(Available data Opens)

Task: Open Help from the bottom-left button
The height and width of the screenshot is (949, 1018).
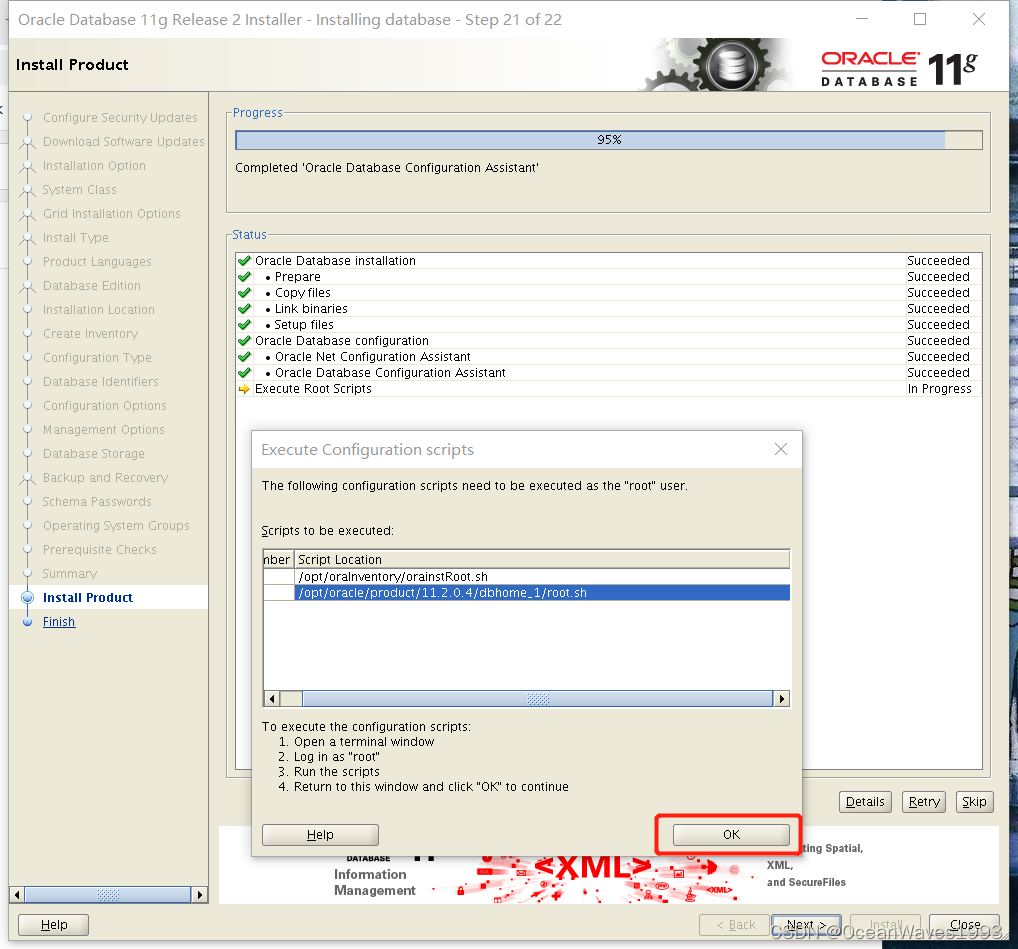Action: click(x=52, y=924)
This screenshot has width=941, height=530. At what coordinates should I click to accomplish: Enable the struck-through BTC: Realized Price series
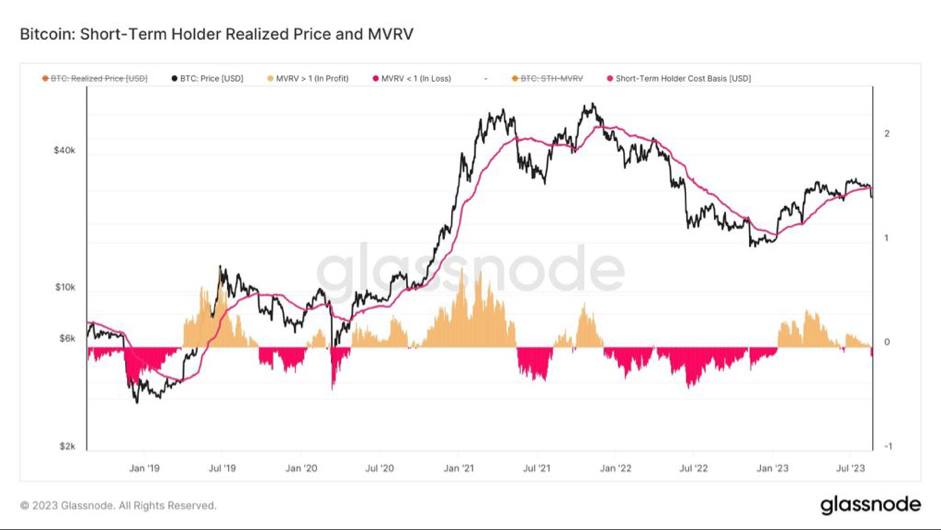(x=100, y=78)
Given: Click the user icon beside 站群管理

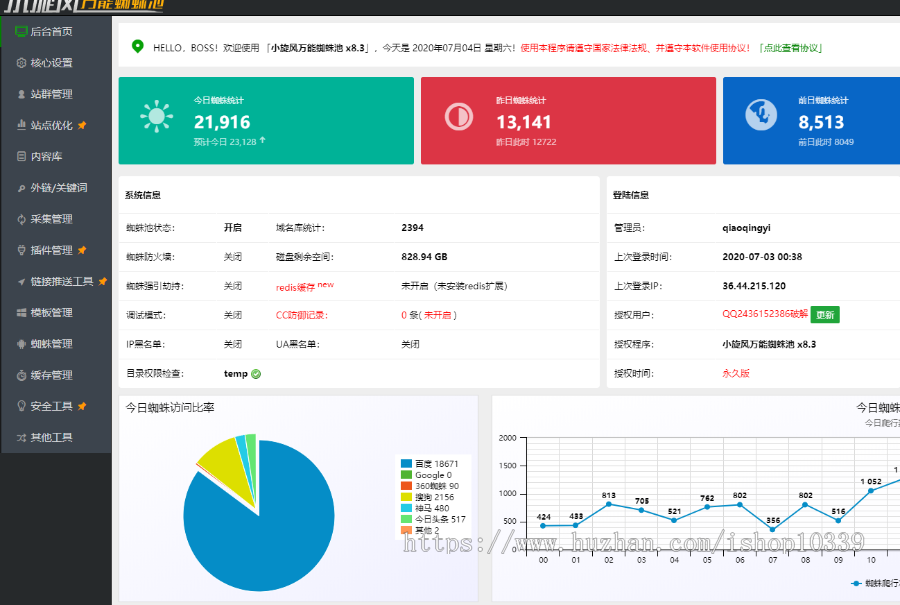Looking at the screenshot, I should click(x=21, y=94).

(Available data Closes)

Problem: These entries are to be printed again word for word, except for the pictures.

Final answer:
Task: Open Help from the bottom-left button
The height and width of the screenshot is (949, 1018).
Action: click(x=52, y=924)
This screenshot has width=941, height=530. At what coordinates should I click to accomplish: Enable the struck-through BTC: Realized Price series
(x=100, y=78)
Given: Click the user icon beside 站群管理

Looking at the screenshot, I should click(x=21, y=94).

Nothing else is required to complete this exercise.